╭─ Information supplied

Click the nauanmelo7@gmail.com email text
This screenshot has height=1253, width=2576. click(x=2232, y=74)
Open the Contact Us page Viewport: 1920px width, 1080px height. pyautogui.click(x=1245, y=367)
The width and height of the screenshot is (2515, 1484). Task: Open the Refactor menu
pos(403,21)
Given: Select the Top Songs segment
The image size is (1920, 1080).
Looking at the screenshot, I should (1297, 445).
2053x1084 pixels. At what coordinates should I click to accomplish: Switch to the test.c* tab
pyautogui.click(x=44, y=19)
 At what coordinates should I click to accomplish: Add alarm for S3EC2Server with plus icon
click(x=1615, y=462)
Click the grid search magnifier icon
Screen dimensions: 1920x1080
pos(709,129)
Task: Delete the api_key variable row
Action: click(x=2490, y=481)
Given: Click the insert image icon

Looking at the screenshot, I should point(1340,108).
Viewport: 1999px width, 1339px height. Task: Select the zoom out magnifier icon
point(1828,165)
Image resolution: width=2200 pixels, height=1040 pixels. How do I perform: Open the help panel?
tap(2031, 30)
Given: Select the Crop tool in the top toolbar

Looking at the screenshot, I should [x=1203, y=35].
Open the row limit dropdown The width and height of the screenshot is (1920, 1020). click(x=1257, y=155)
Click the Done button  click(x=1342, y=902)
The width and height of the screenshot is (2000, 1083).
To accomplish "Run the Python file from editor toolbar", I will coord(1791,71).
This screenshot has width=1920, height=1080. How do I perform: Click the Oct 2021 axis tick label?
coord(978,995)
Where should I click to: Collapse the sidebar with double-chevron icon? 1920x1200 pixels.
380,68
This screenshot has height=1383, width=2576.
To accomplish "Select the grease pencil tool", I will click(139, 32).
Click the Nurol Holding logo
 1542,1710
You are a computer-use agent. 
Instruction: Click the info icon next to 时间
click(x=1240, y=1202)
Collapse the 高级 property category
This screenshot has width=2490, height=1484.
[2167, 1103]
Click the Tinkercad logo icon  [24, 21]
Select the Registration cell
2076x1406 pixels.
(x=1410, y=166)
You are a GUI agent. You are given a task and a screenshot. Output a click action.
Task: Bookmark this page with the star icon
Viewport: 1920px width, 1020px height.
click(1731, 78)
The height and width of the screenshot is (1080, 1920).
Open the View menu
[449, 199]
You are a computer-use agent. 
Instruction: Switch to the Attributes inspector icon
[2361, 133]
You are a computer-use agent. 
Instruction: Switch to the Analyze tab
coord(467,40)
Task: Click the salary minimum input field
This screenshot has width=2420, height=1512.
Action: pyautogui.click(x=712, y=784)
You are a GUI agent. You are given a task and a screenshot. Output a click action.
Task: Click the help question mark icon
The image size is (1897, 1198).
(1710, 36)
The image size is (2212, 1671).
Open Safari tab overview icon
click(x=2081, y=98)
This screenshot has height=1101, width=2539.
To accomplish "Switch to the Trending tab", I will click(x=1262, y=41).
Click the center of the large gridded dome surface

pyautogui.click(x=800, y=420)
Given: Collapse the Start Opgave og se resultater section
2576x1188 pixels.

╰─

Goal of the exercise: Each of the entries must be written out again exactly.

Task solution:
Click the nauanmelo7@gmail.com email text
This screenshot has height=1253, width=2576. click(x=2232, y=74)
Open the Contact Us page Viewport: 1920px width, 1080px height. pyautogui.click(x=1245, y=367)
The width and height of the screenshot is (2515, 1484). Task: Open the Refactor menu
pos(403,21)
Given: Select the Top Songs segment
The image size is (1920, 1080).
Looking at the screenshot, I should (1297, 445).
2053x1084 pixels. At what coordinates should I click to accomplish: Switch to the test.c* tab
pyautogui.click(x=44, y=19)
 At what coordinates should I click to accomplish: Add alarm for S3EC2Server with plus icon
click(x=1615, y=462)
Click the grid search magnifier icon
Screen dimensions: 1920x1080
pos(709,129)
Task: Delete the api_key variable row
Action: click(x=2490, y=481)
Given: Click the insert image icon

Looking at the screenshot, I should point(1340,108).
Viewport: 1999px width, 1339px height. Task: Select the zoom out magnifier icon
point(1828,165)
Image resolution: width=2200 pixels, height=1040 pixels. How do I perform: Open the help panel?
tap(2031, 30)
Given: Select the Crop tool in the top toolbar

Looking at the screenshot, I should [x=1203, y=35].
Open the row limit dropdown The width and height of the screenshot is (1920, 1020). click(x=1257, y=155)
Click the Done button  click(x=1342, y=902)
The width and height of the screenshot is (2000, 1083).
To accomplish "Run the Python file from editor toolbar", I will coord(1791,71).
This screenshot has width=1920, height=1080. How do I perform: Click the Oct 2021 axis tick label?
coord(978,995)
Where should I click to: Collapse the sidebar with double-chevron icon? 1920x1200 pixels.
380,68
This screenshot has height=1383, width=2576.
To accomplish "Select the grease pencil tool", I will click(139, 32).
Click the Nurol Holding logo
 1542,1710
You are a computer-use agent. 
Instruction: Click the info icon next to 时间
click(x=1240, y=1202)
Collapse the 高级 property category
This screenshot has width=2490, height=1484.
[2167, 1103]
Click the Tinkercad logo icon  [24, 21]
Select the Registration cell
2076x1406 pixels.
(x=1410, y=166)
You are a GUI agent. You are given a task and a screenshot. Output a click action.
Task: Bookmark this page with the star icon
Viewport: 1920px width, 1020px height.
click(1731, 78)
The height and width of the screenshot is (1080, 1920).
Open the View menu
[449, 199]
You are a computer-use agent. 
Instruction: Switch to the Attributes inspector icon
[2361, 133]
You are a computer-use agent. 
Instruction: Switch to the Analyze tab
coord(467,40)
Task: Click the salary minimum input field
This screenshot has width=2420, height=1512.
Action: pyautogui.click(x=712, y=784)
You are a GUI agent. You are given a task and a screenshot. Output a click action.
Task: Click the help question mark icon
The image size is (1897, 1198).
(1710, 36)
The image size is (2212, 1671).
Open Safari tab overview icon
click(x=2081, y=98)
This screenshot has height=1101, width=2539.
To accomplish "Switch to the Trending tab", I will click(x=1262, y=41).
Click the center of the large gridded dome surface

pyautogui.click(x=800, y=420)
Given: Collapse the Start Opgave og se resultater section
2576x1188 pixels.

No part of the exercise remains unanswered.